Donde fuego hubo cenizas quedan dice el dicho, eso que podría quedar entre la pareja protagónica. Una mirada al cielo mientras sale el avión al final de la película de Michael Curtiz vuelve a representar concretamente lo que está separando a los personajes. Lo hemos visto, nos lo han dicho los personajes, lo han actuado. Para Carlos y La Loca no hay ese énfasis desmesurado. Sin embargo, así como tampoco hay melodrama, la narrativa no se juega por una trama débil, subjetivante o fragmentaria. Incluso el momento climático corta como quien apaga la radio con vergüenza. Mientras haya palabras y se cuenten secretos en voz alta puede haber tensión. Se le da tiempo para que surja. Pero al momento de hacer comparecer a los cuerpos que sostienen esos diálogos la mirada se torna comedida, sin fuerza para ser puritana, por un lado, ni para ser exhibicionista, por otro. La imagen se pone en rojo como subrayando, sin suspenderse en la pasión. Más encima se oscurece demasiado pronto, como apurada de sortear el mal momento.

La violencia tampoco se exhibe, se la domina con montaje, así el golpe de un militar no duele tanto.
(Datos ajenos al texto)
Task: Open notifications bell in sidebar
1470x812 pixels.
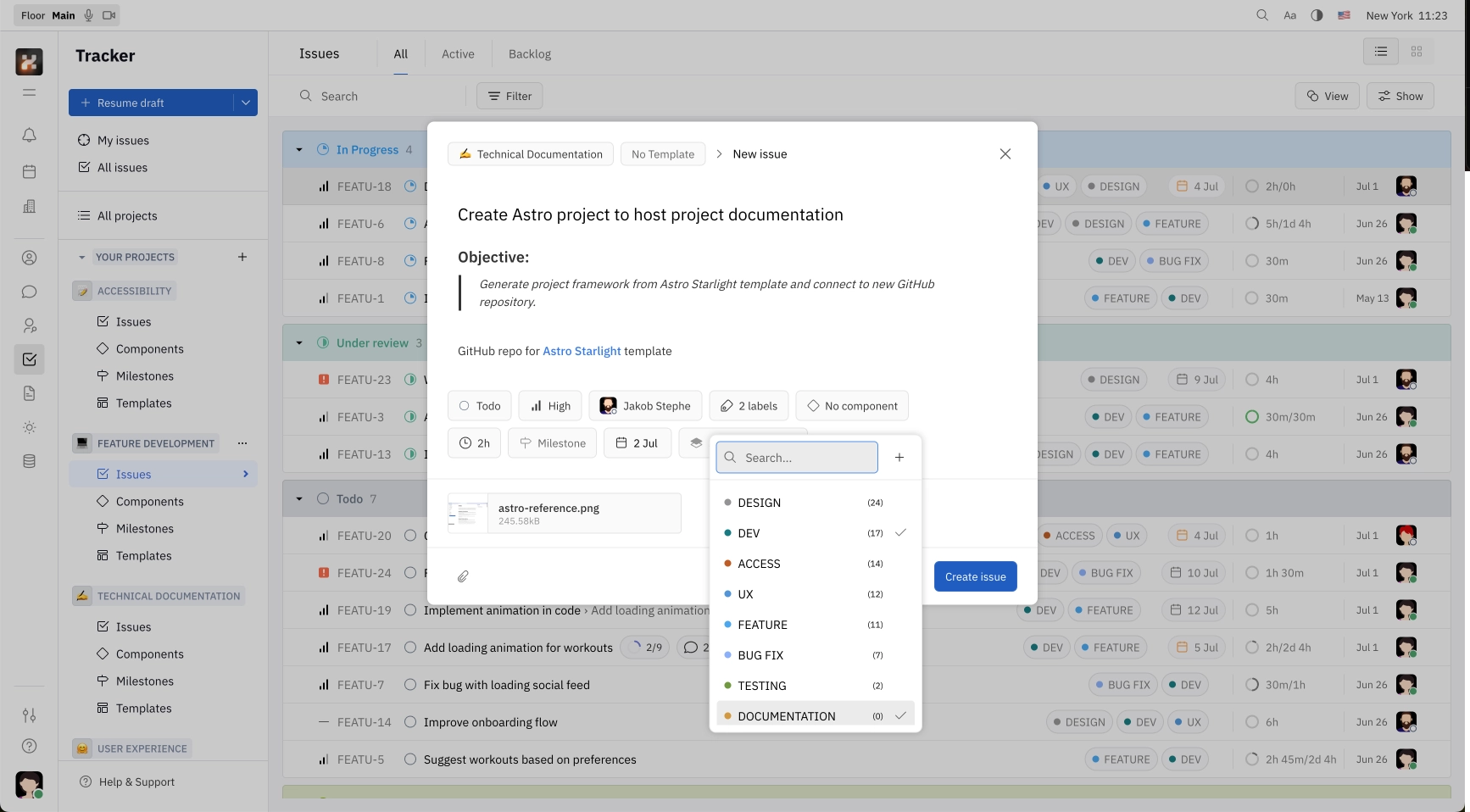Action: (29, 135)
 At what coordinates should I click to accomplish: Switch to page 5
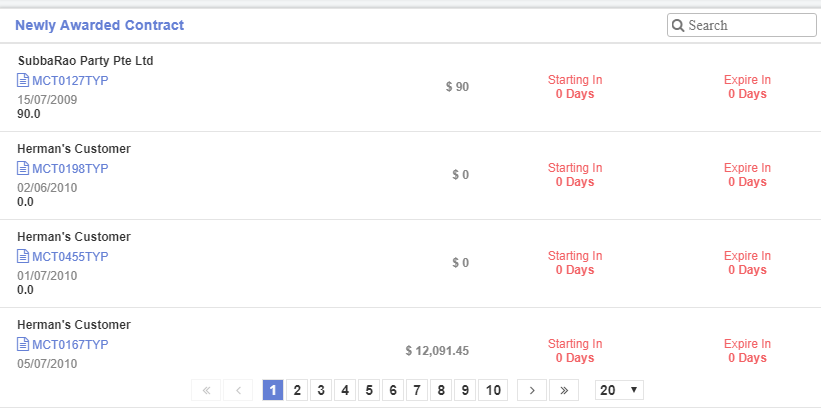(368, 390)
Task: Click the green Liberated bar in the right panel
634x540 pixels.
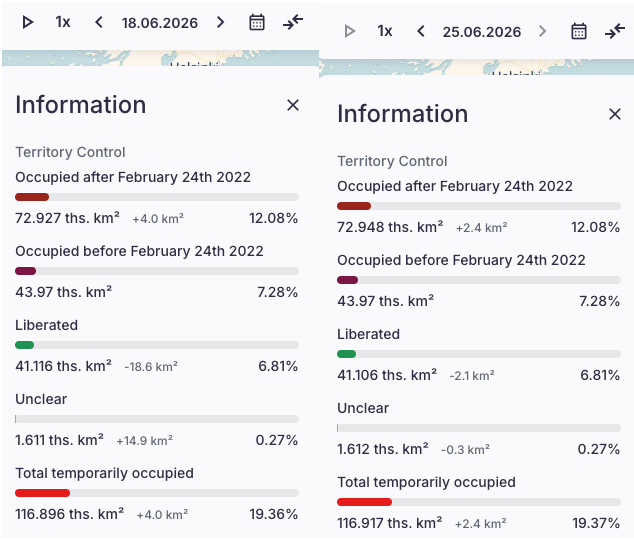Action: (x=347, y=354)
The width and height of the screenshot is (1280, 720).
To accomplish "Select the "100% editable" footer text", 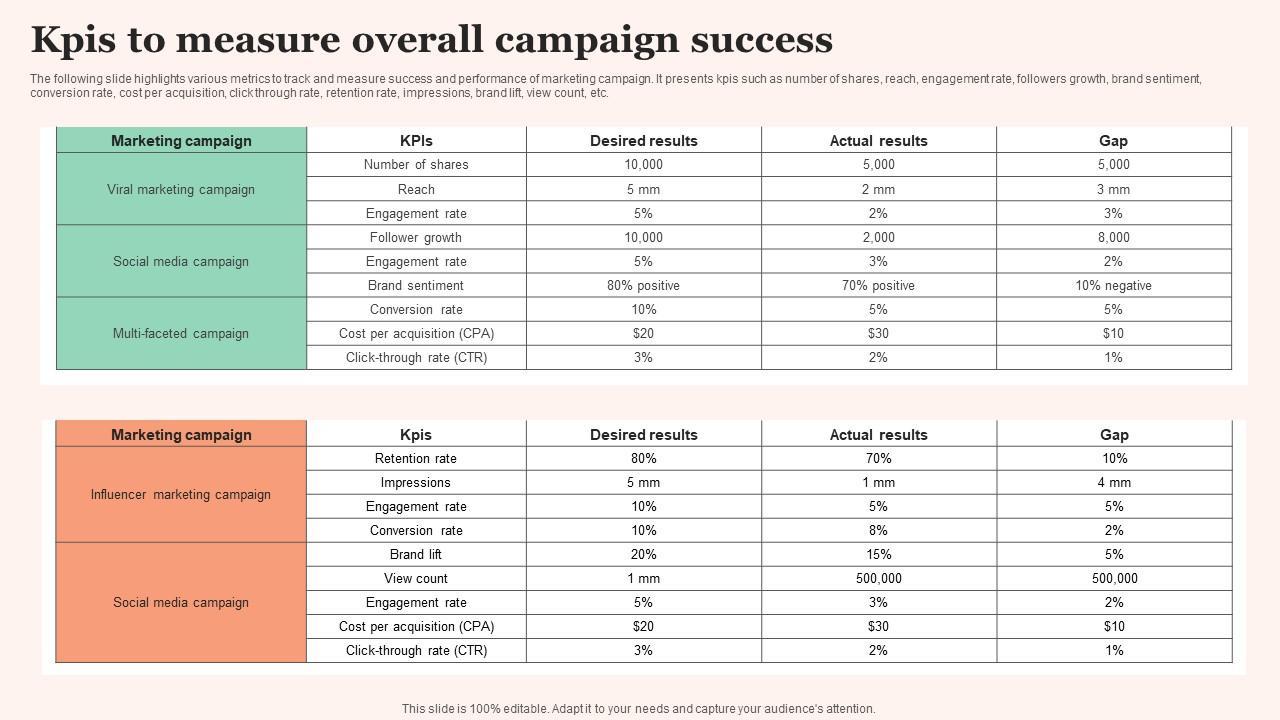I will click(x=638, y=709).
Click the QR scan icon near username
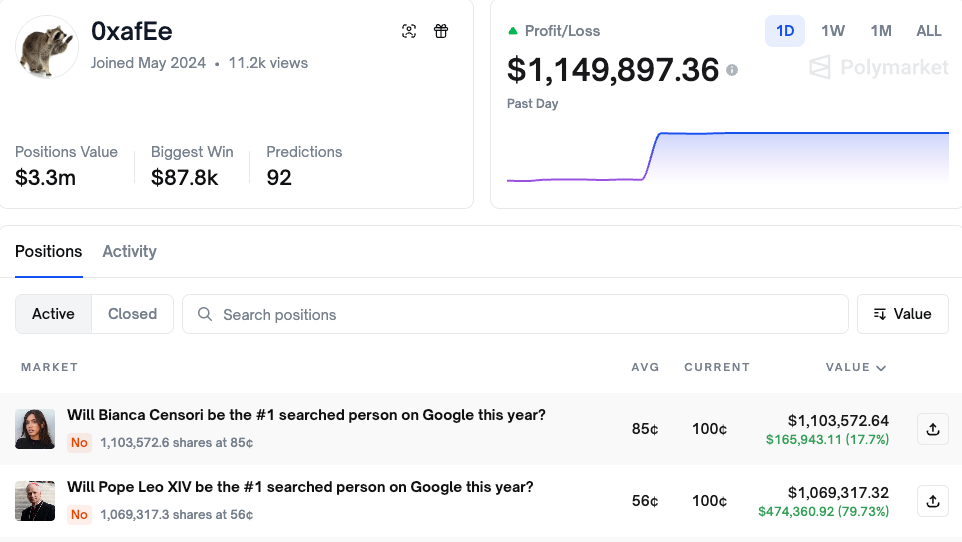The image size is (962, 542). 409,31
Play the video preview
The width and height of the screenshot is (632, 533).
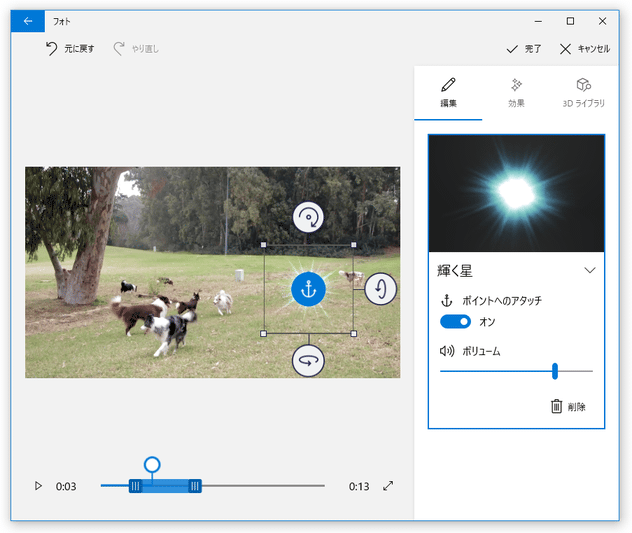(38, 486)
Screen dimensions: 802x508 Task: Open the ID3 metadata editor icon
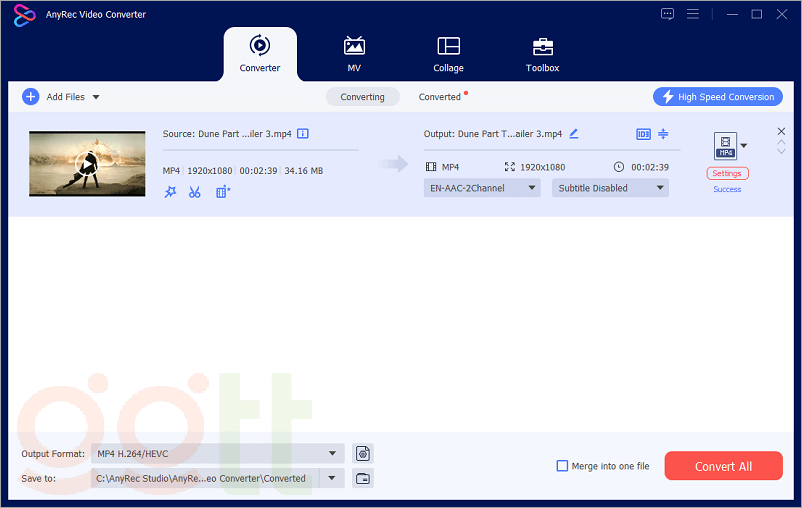643,134
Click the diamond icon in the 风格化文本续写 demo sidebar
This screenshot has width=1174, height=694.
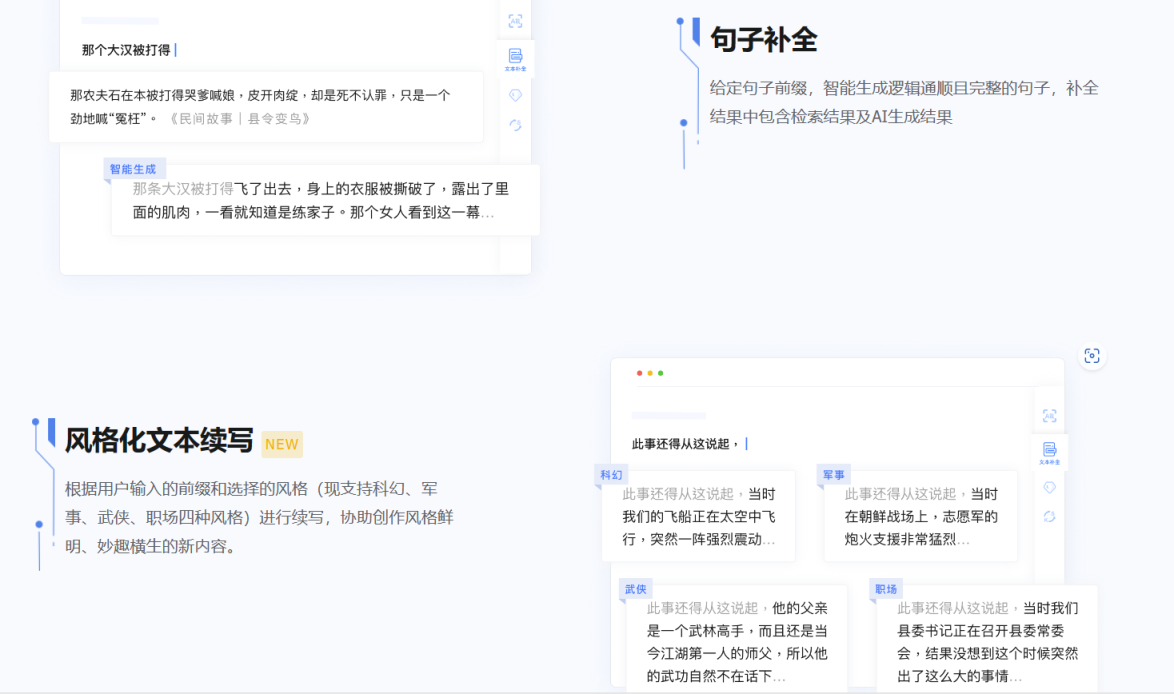pyautogui.click(x=1049, y=487)
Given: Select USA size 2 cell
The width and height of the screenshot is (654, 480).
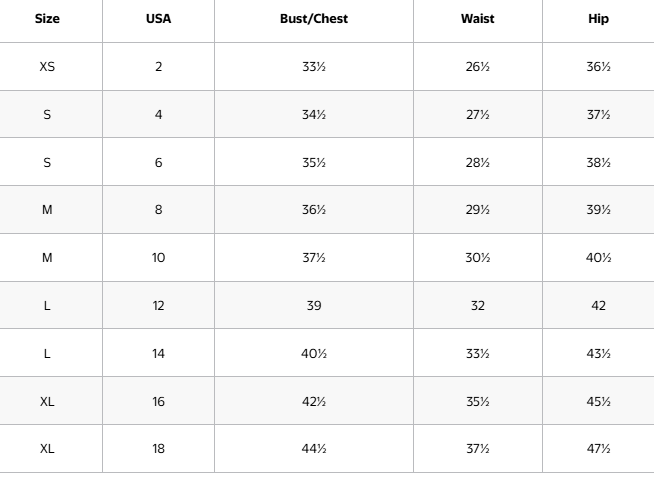Looking at the screenshot, I should click(x=158, y=67).
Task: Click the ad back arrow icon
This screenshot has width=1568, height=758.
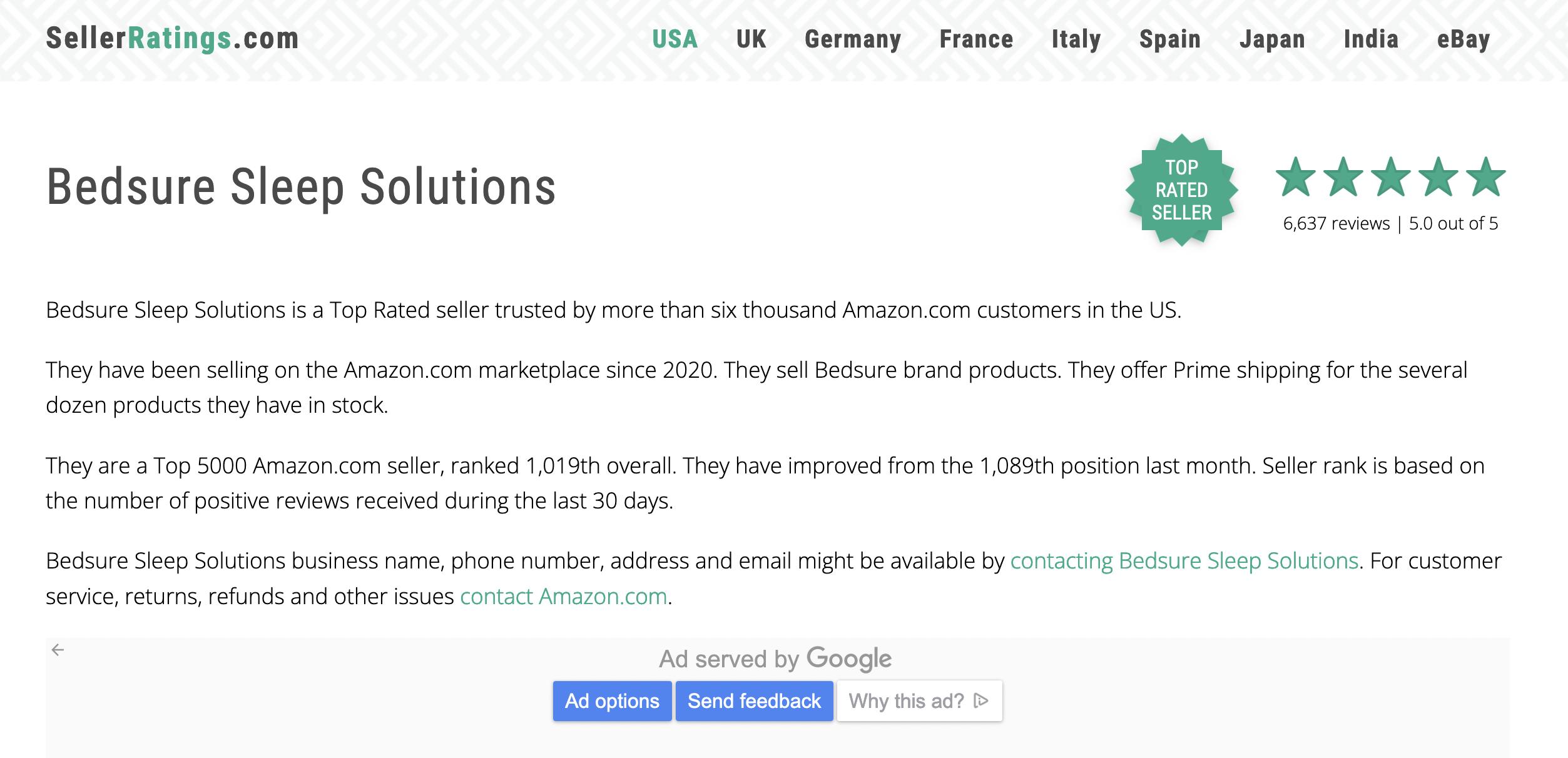Action: pyautogui.click(x=58, y=650)
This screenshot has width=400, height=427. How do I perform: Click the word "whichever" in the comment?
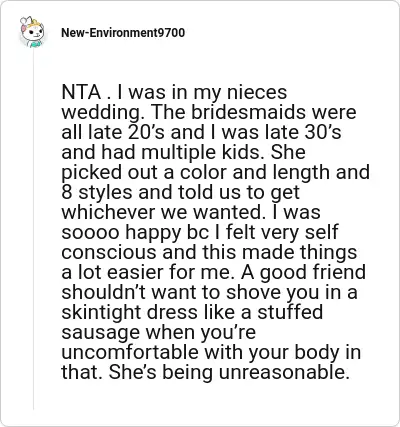tap(109, 212)
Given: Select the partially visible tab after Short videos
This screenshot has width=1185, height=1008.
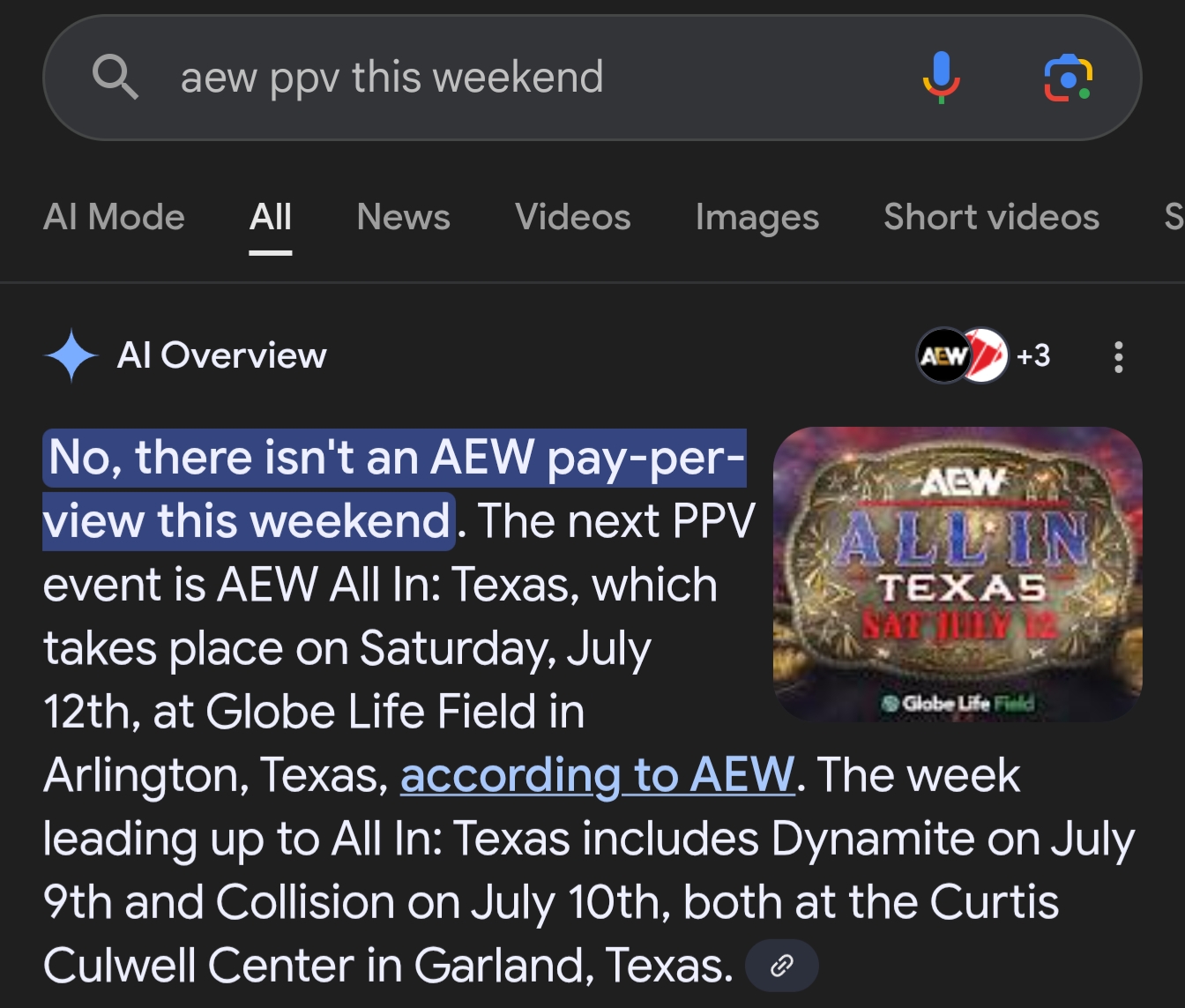Looking at the screenshot, I should pyautogui.click(x=1174, y=217).
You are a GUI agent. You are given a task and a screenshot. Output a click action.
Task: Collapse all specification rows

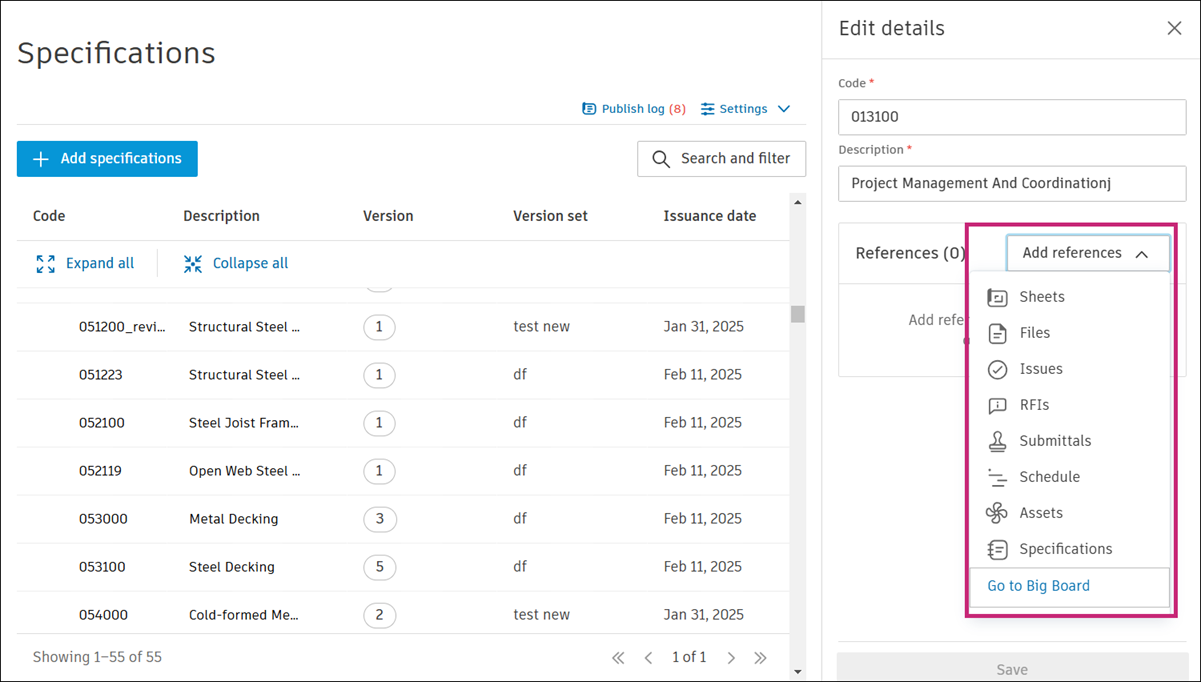tap(236, 264)
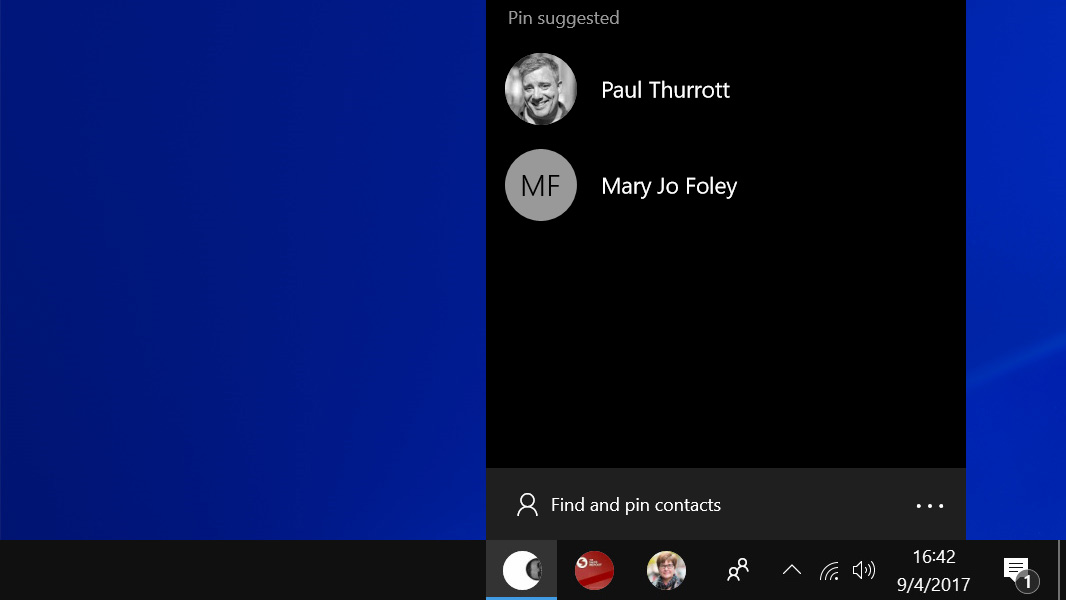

Parece que todo esto va de ocultar cuerpos. Aquí podemos rescatar la pequeña polémica por la presencia de actores cisgénero haciendo de personajes que no lo son. La veracidad literal del cuerpo si se es elidido no tendría porqué salvar el honor de la película. Precisamente porque es necesario cuerpo y performance resulta notoria la actuación de Castro. El ya viejo actor tiene varios trucos actorales para mostrar y darle densidad a su personaje. Porque estamos viendo una representación y no un registro directo es que no importa si el profílmico está “verdaderamente” sexuado. Las verosimilitudes se construyen. ¿No es precisamente actuar, representar, lo que hace un actor, ponerse en otro, en una puesta en escena?

Desublimar el amor, desexualizar la puesta en escena, despolitizar la trama convierte, finalmente, a Tengo miedo torero en una ilustración que ha hecho desaparecer la mirada que la sostenía, eso que era en la novela de Lemebel re-utilizar, re-inscribir, sexualizar unos referentes y un momento de la historia de la dictadura justo porque La Loca tomaba la palabra. En cambio en la película, relegada al rol secundario de actor (por más que sea el principal y con creces lo más logrado en el film) se la hace presente pero no se la representa, es un personaje más de la lista de marginales del cine chileno. Se la deja salir de la imagen porque es tan bonito el ocaso y la música de Aznar. Sin toda una trama política (la de Augusto y Lucía, la sesgada internacionalización del FPMR) y sin autor referente queda la historia de amor, pero vuelta conservadurismo escondido en un cliché, sin política ni romance, donde cuesta encontrar al escritor. La película nos deja pendiente pensar acerca de las coproducciones internacionales cuando en su estrategia económica (la que en sí no tiene nada de malo) restan identidad a una obra en favor de valores representacionales convertidos en cuotas de pantalla que no saben capitalizar diferentes acentos y caen en el tratamiento insípido. Para encontrar hoy a Lemebel se puede ver algún documental, pero sobre todo habrá que volver a leerlo.

Título original: Tengo miedo torero. Dirección: Rodrigo Sepúlveda. Guion: Rodrigo Sepúlveda (basado en la novela de Pedro Lemebel). Casa productora: Caponeto (México), Productora Forastero (Chile), Tornado Cine (Argentina). Producción general: Gerson Valenzuela. Dirección de Fotografía: Sergio Armstrong. Montaje: Ana Godoy, Rosario Suárez. Dirección de arte: Marisol Torres. Sonido: Carlos Arias, Santiago Fumagalli. Música: Pedro Aznar. Reparto: Alfredo Castro, Leonardo Ortizgris, Julieta Zylberberg, Amparo Noguera, Luis Gnecco, Sergio Hernández, Ezequiel Díaz, Paulina Urrutia, Gastón Salgado, Erto Pantoja, Víctor Montero, Jaime Leiva, Daniel Antivilo, Pedro Fontaine, Manuel Peña. País: Chile, Argentina, México. Año: 2020. Duración: 93 min.